++++ DATA FOR THIS TASK ++++
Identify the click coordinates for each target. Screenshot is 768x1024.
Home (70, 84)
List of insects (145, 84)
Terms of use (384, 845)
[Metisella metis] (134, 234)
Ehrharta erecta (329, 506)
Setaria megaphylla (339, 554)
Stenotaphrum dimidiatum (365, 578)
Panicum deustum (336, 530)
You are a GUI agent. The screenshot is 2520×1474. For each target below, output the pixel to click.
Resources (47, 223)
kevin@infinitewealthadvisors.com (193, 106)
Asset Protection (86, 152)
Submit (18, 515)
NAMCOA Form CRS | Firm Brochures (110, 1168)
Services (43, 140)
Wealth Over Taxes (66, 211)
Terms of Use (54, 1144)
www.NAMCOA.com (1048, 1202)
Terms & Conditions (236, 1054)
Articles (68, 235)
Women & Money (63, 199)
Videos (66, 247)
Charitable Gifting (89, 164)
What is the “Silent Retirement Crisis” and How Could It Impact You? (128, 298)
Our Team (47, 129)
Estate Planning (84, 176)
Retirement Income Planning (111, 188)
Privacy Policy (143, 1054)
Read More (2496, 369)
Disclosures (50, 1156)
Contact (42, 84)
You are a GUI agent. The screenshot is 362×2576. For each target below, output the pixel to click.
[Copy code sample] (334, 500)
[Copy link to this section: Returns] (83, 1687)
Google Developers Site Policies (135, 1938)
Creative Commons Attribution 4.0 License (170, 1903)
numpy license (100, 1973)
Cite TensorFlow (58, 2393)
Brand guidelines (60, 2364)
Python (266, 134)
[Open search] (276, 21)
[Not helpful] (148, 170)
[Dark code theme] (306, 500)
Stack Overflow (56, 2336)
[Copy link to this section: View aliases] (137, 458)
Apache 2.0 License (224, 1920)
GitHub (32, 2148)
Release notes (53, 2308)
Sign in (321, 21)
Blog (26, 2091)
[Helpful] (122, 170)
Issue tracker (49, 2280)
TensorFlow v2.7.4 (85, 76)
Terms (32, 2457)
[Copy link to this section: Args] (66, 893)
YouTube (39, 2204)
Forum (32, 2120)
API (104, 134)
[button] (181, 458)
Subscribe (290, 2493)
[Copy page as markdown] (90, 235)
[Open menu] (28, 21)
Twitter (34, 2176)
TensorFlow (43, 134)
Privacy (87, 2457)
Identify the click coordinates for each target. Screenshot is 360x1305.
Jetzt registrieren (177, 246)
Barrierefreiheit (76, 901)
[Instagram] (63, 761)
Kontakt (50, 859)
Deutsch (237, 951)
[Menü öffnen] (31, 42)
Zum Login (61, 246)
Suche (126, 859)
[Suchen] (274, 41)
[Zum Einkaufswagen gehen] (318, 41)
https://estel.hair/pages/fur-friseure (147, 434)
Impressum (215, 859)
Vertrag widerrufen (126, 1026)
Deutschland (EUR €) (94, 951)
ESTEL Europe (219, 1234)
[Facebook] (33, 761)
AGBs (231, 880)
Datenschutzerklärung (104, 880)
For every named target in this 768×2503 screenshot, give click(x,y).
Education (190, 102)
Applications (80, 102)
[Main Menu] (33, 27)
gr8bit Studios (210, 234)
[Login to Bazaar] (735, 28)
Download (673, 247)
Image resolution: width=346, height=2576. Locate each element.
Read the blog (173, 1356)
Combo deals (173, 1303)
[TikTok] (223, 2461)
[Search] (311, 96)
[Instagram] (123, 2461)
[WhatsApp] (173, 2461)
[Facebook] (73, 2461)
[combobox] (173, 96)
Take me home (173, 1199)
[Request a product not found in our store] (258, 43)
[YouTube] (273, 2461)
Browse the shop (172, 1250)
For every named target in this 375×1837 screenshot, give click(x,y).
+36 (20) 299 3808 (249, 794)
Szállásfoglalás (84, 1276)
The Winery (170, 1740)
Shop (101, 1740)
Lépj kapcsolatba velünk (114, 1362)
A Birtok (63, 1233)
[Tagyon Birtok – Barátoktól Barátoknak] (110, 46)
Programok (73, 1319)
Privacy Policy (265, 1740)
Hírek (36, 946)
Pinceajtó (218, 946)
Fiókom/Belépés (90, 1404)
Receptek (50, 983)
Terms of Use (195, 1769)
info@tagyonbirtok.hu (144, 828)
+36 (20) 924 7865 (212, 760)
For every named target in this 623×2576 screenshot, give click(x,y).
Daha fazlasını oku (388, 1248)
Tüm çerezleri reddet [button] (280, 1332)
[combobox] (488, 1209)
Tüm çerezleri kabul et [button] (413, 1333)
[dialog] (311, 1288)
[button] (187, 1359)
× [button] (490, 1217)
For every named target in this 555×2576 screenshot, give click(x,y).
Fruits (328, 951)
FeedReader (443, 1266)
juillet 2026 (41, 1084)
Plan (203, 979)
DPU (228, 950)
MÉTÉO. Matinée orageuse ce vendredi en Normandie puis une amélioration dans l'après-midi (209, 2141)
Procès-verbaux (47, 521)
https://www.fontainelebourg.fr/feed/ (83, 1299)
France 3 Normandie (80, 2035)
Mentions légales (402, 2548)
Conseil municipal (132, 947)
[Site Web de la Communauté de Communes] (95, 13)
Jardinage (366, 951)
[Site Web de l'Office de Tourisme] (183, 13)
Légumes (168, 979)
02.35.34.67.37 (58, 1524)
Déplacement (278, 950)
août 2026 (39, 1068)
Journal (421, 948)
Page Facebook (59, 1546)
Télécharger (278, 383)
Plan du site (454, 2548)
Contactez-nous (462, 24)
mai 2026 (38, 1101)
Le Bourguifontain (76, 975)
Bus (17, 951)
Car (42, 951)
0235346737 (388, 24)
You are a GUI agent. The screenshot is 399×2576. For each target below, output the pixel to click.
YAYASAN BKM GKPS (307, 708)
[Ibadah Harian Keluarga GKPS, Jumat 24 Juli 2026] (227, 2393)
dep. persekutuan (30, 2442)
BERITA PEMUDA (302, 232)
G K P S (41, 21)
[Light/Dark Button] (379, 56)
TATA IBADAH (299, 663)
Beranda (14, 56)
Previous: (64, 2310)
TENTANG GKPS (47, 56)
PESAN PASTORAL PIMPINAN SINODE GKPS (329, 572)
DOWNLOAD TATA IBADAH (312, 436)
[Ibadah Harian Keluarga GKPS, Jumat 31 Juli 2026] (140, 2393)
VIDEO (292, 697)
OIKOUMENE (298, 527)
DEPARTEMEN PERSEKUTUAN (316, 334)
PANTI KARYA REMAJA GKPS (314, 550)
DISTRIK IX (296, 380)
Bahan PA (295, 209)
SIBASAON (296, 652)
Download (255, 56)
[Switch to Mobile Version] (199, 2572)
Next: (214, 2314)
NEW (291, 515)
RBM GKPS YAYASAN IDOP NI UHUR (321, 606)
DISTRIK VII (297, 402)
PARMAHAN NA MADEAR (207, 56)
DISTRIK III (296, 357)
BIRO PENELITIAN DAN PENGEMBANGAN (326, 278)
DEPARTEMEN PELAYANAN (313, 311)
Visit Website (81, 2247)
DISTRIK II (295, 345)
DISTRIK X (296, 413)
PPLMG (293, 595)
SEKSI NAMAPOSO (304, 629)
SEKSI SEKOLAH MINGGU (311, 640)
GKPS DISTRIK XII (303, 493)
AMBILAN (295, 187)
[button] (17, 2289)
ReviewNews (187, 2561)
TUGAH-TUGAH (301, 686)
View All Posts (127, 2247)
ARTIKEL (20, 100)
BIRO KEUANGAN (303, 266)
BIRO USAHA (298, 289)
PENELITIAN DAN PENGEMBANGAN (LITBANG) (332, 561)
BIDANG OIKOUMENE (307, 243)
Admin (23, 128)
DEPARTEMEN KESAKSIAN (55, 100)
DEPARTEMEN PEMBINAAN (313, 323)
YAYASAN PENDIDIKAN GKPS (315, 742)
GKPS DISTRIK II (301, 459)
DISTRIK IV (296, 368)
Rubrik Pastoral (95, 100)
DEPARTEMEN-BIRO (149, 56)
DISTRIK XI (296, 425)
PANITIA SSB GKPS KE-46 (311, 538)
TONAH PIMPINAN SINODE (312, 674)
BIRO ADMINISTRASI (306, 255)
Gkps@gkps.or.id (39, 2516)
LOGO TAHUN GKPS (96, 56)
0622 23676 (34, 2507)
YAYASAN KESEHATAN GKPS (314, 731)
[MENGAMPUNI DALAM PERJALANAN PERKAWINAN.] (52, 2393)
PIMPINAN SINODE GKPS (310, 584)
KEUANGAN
++++
(WHAT YOU NEED TO DO) Every line from the line containing "numpy license (100, 1973)" through the line containing "[Request a product" in the records above must be retyped exactly. Leave out the rest.

(RESULT BELOW)
numpy license (100, 1973)
Cite TensorFlow (58, 2393)
Brand guidelines (60, 2364)
Python (266, 134)
[Open search] (276, 21)
[Not helpful] (148, 170)
[Dark code theme] (306, 500)
Stack Overflow (56, 2336)
[Copy link to this section: View aliases] (137, 458)
Apache 2.0 License (224, 1920)
GitHub (32, 2148)
Release notes (53, 2308)
Sign in (321, 21)
Blog (26, 2091)
[Helpful] (122, 170)
Issue tracker (49, 2280)
TensorFlow v2.7.4 (85, 76)
Terms (32, 2457)
[Copy link to this section: Args] (66, 893)
YouTube (39, 2204)
Forum (32, 2120)
API (104, 134)
[button] (181, 458)
Subscribe (290, 2493)
[Copy page as markdown] (90, 235)
[Open menu] (28, 21)
Twitter (34, 2176)
TensorFlow (43, 134)
Privacy (87, 2457)
Identify the click coordinates for each target. Screenshot is 360x1305.
Jetzt registrieren (177, 246)
Barrierefreiheit (76, 901)
[Instagram] (63, 761)
Kontakt (50, 859)
Deutsch (237, 951)
[Menü öffnen] (31, 42)
Zum Login (61, 246)
Suche (126, 859)
[Suchen] (274, 41)
[Zum Einkaufswagen gehen] (318, 41)
https://estel.hair/pages/fur-friseure (147, 434)
Impressum (215, 859)
Vertrag widerrufen (126, 1026)
Deutschland (EUR €) (94, 951)
ESTEL Europe (219, 1234)
[Facebook] (33, 761)
AGBs (231, 880)
Datenschutzerklärung (104, 880)
For every named target in this 768×2503 screenshot, give click(x,y).
Education (190, 102)
Applications (80, 102)
[Main Menu] (33, 27)
gr8bit Studios (210, 234)
[Login to Bazaar] (735, 28)
Download (673, 247)
Image resolution: width=346, height=2576. Locate each element.
Read the blog (173, 1356)
Combo deals (173, 1303)
[TikTok] (223, 2461)
[Search] (311, 96)
[Instagram] (123, 2461)
[WhatsApp] (173, 2461)
[Facebook] (73, 2461)
[combobox] (173, 96)
Take me home (173, 1199)
[Request a product not found in our store] (258, 43)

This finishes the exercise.